Years ago a friend read a draft of my book and noticed that I hadn't written any of my abuse story. There were a few reasons. One of which was it would have hurt the mommie. I wasn't just protecting her. I was protecting me from her reaction. She was not great with emotional complexity. And when I told a favorite aunt, she didn't believe me. It ruined our relationship.
There are so many repercussions from abuse. For me there was the bolt to my nervous system when the physical act occurred. And the mad scramble in my mind trying to understand what had happened and trying to deny it. It messed with my sense of my ability to understand experience. It gifted me a nagging inner drone of self doubt. And then there was wondering why the people around me didn't know. I know my behavior changed. My doubt was augmented by the sense that I wouldn't be believed. I never regretted not telling the mommie. I paid a price for not telling but I feel like I might have paid a different kind of price if I had.
For so many years I told people moments after I met them. My feeling was that it was obvious there was something wrong with me and if they knew they would understand. I didn't have the money to do therapy but I read books. So many books. Trying to understand myself. Trying to free myself.
We're in the 'me too' moment. I think it is powerful and important but I also am not sure that it will create change. There are so many moving parts to any abuse story. Stories in the news currently focus on the work place in which it's really always about power. In my story it was about a profound lack of understanding. There may have been elements of power but it was really someone who just thought he was being playful and loving. I'm not trying to minimize what he did, or rationalize. I do not forgive him. I am however very clear that he cared about me. The way he expressed that care was confusing and harmful and wrong.
I worked in restaurants and hung around rock and roll bands. The double entendres flew and I was better at them then many of the men. The line between an inappropriately sexualized environment and an Eros playground should be drawn with care. Even in those worlds we all sensed when things had crossed the line and we often blanched together.   

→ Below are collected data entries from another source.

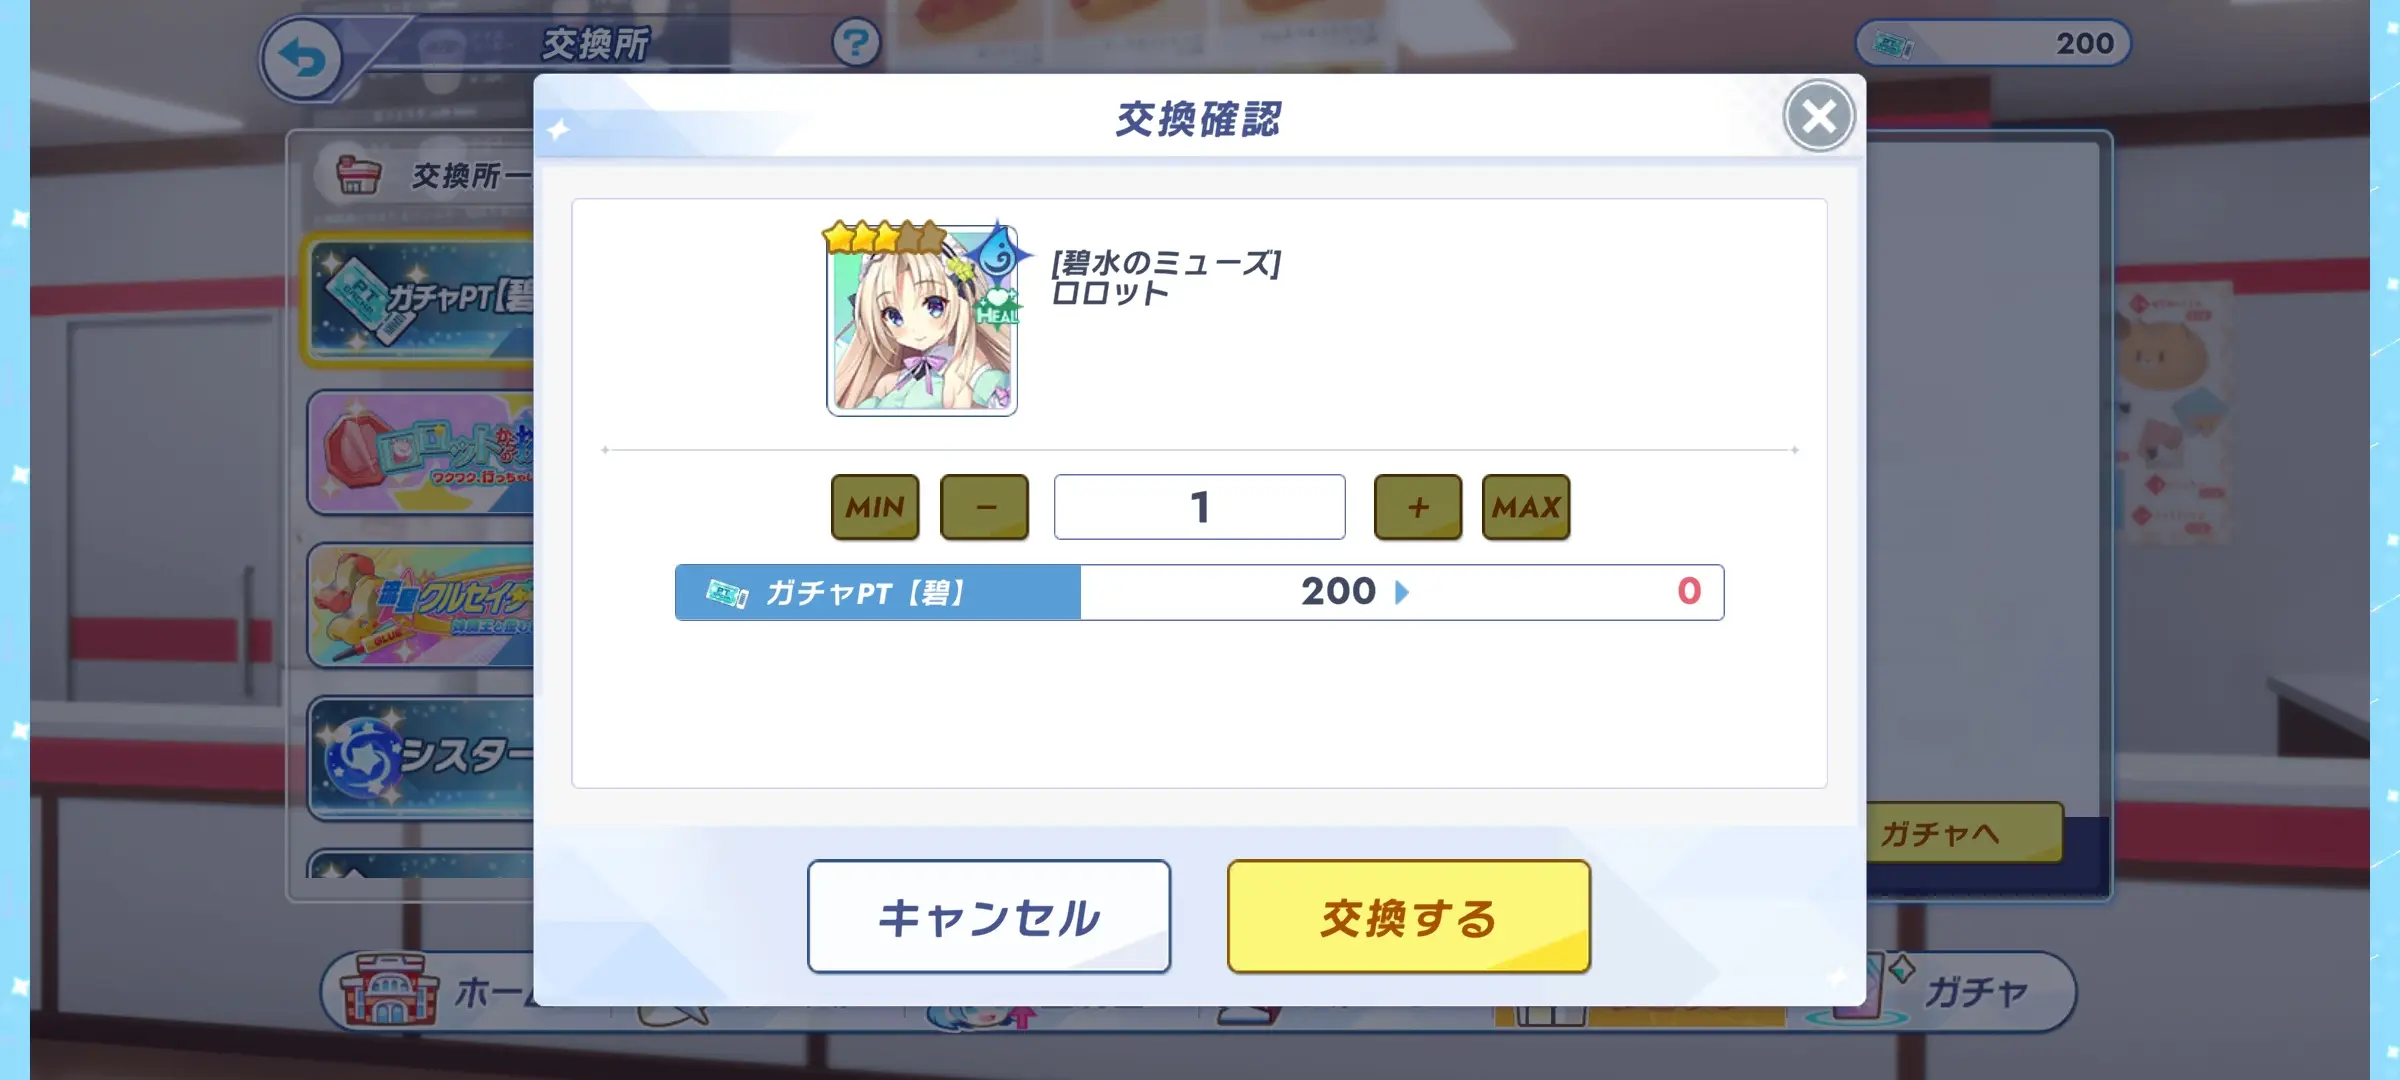The height and width of the screenshot is (1080, 2400).
Task: Click the ロロット character card thumbnail
Action: click(922, 319)
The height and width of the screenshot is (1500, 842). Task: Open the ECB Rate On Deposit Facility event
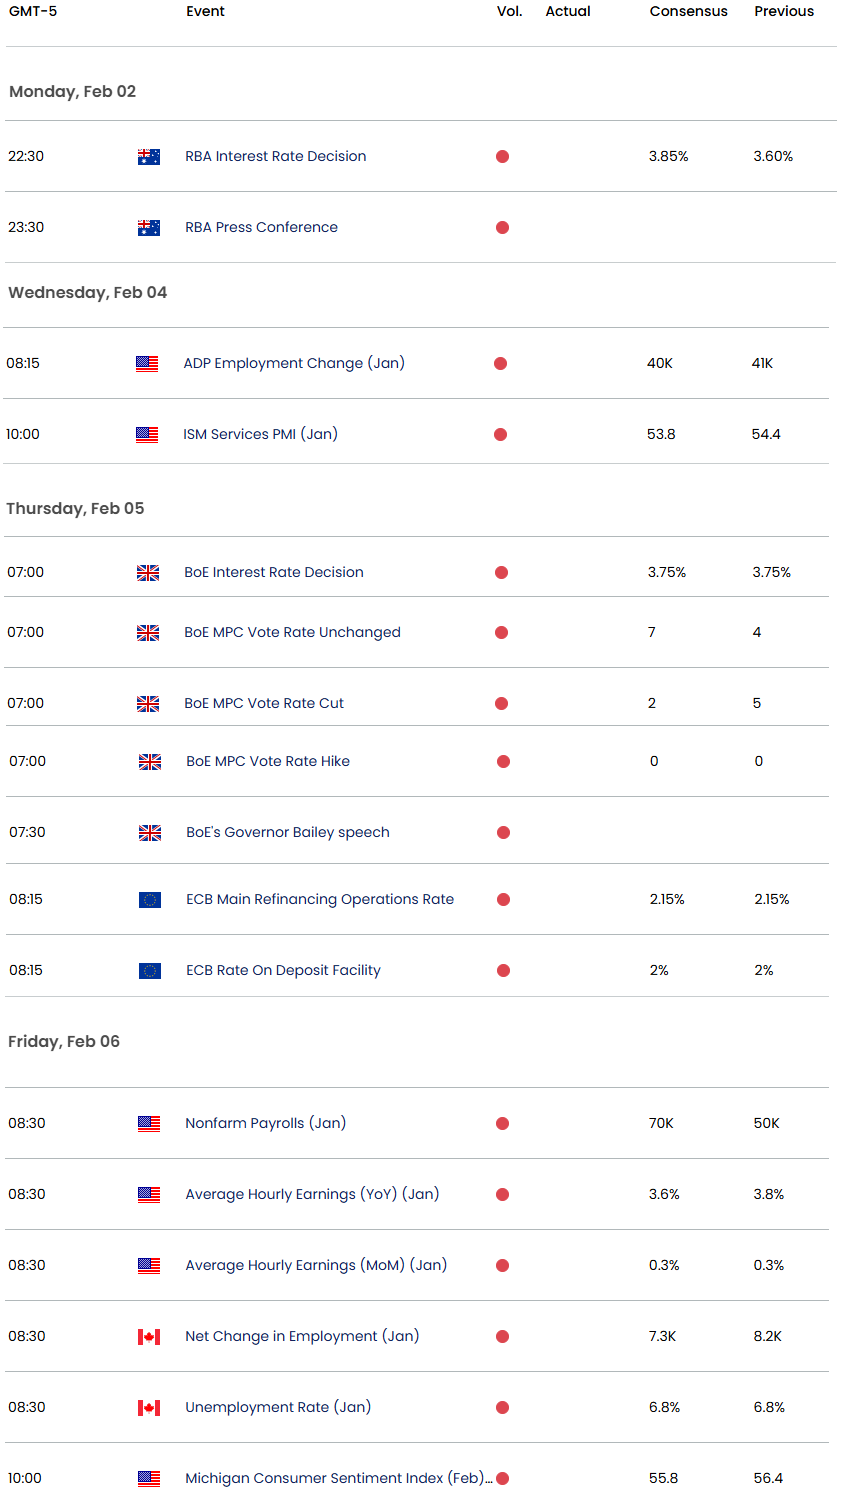point(283,970)
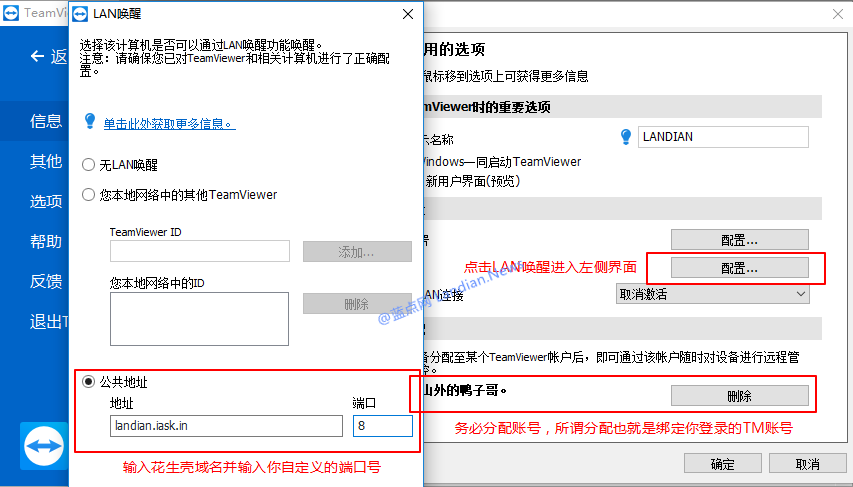This screenshot has width=853, height=487.
Task: Click the 地址 field containing landian.iask.in
Action: 226,426
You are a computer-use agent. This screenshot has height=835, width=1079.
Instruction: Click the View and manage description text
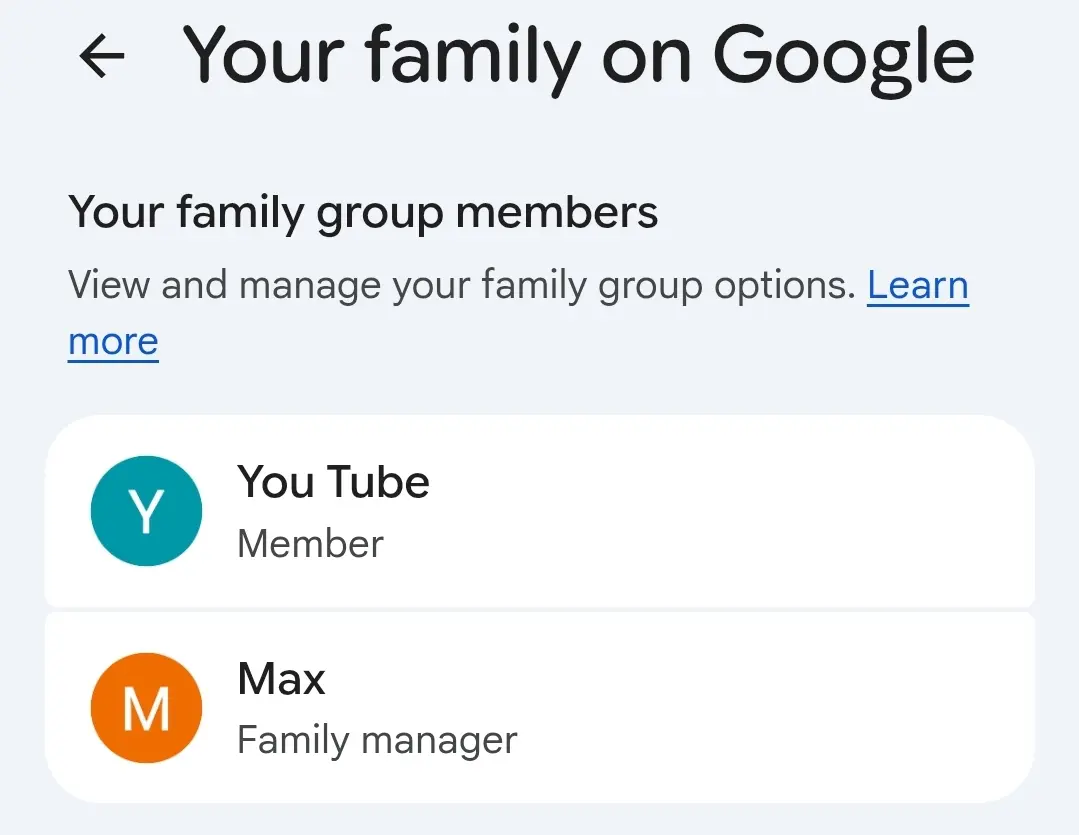click(461, 285)
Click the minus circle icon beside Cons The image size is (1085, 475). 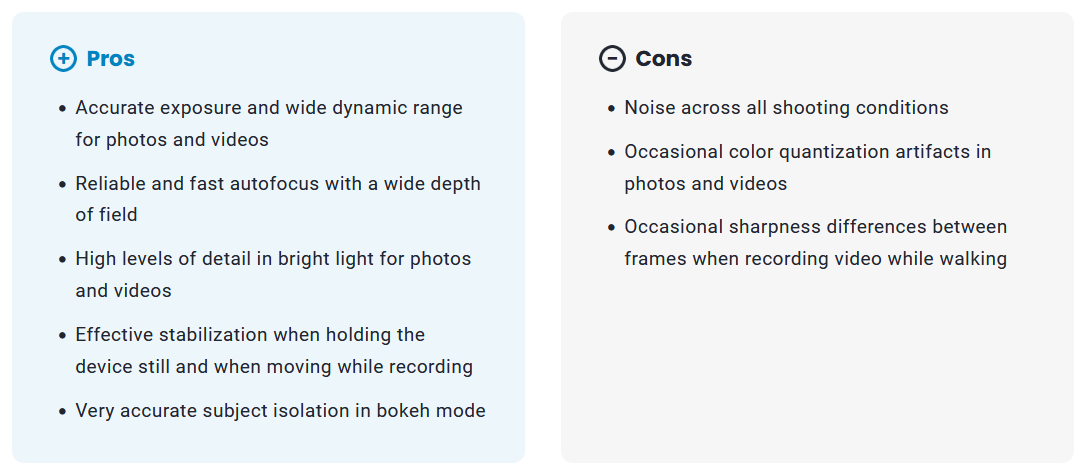point(612,59)
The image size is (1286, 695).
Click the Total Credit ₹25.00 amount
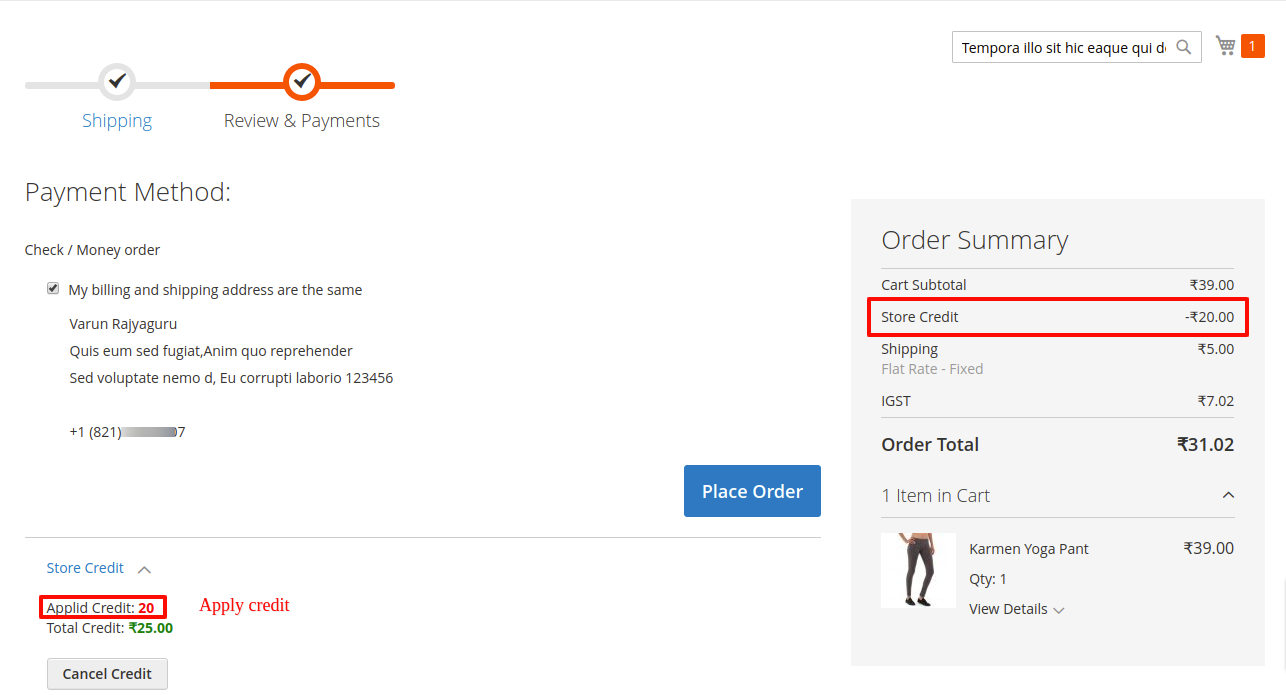(150, 628)
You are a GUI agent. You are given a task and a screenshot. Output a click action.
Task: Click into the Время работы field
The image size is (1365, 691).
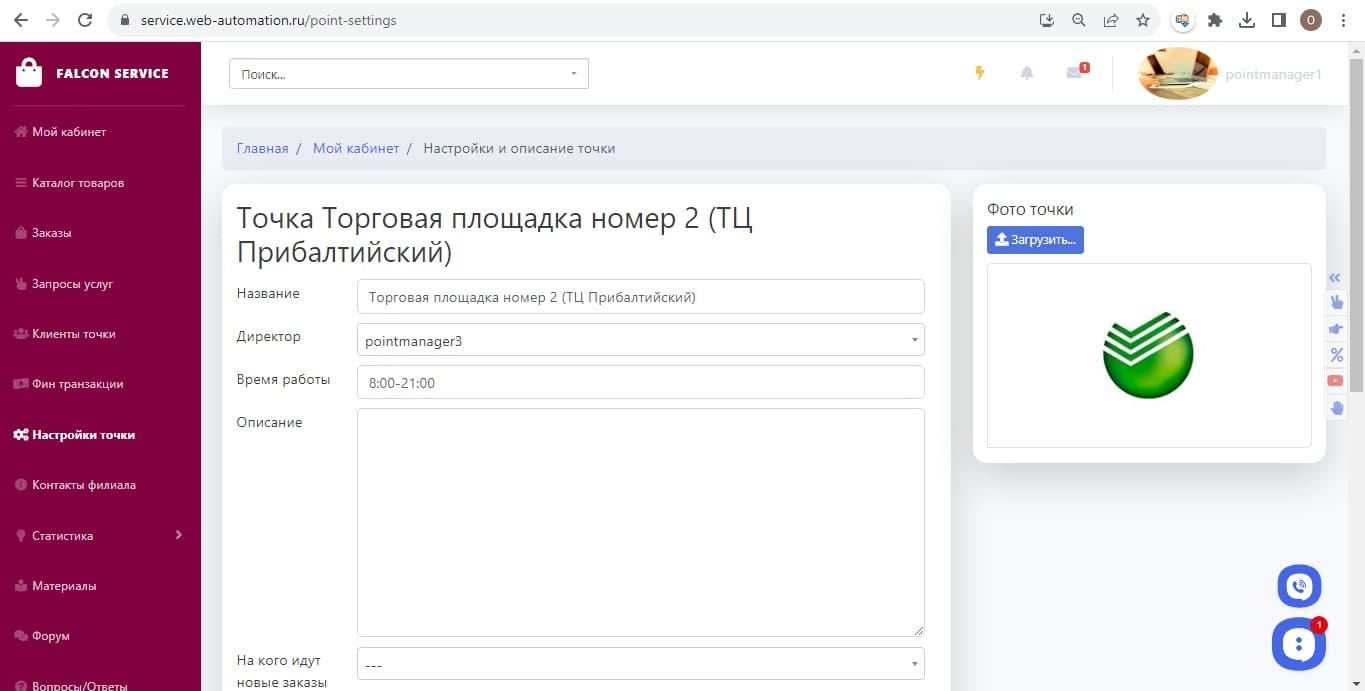coord(640,382)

It's not like there was just one abuse story in my life. There are always a million stories in most women's lives. And there was another reason I didn't write about it. I'm fat. My book is a memoir about growing up fat in the particular time in history. It was a time full of pop psychology and quick fix solutions. There is an idea that abuse and weight gain are connected. And maybe they are sometimes. But it's not useful except in very individual and personal ways. In my case I was fat before the abuse. I was fat after the abuse.
I will say that I thought someone wanting to be with me romantically would be a function of something miraculous and that was about my weight. For years I thought that if someone did want me the weight would magically fall off my body. There is an intersection of abuse stories and internalized weight oppression. But, again, it's very individual and very personal and so often overly underlined.
In some ways being fat gave me a way to pass through the world of men with out fear. I wasn't sexually important so they didn't act out around me. They confessed and confided and trusted the way I made it all OK. I didn't always make it OK but looking back I sometimes wonder if I slipped into a need to make things easy for them. And that most certainly comes from the struggle to accept the abuse.
I often feel that life is about holding conflict in a way that doesn't minimize offence and doesn't allow erasure of the offender. We have to understand each other. However, it isn't my job to do the work for my offender. The abuse had a terrible impact on my sense of self and my relationships. It's my job to hold what happened to me. At 64 I feel like I have things in a good place but I'm not really sure if that's true or if I somehow believe it doesn't matter any more.
I've been annoyed by men wanting to add their abuse stories. They need their own #. The process needs to be specific before it can be universal. And I wish I'd see some kind of # from men trying to understand how they are complicate.
For me, #metoo is about breaking silence. Would I be breaking my silence if the mommie were still here? Probably not.
As I am writing this I feel I am being too cerebral. I don't actually feel cerebral but I save my rage and grief and confusion for the spaces in which I feel entirely safe. There aren't many of them.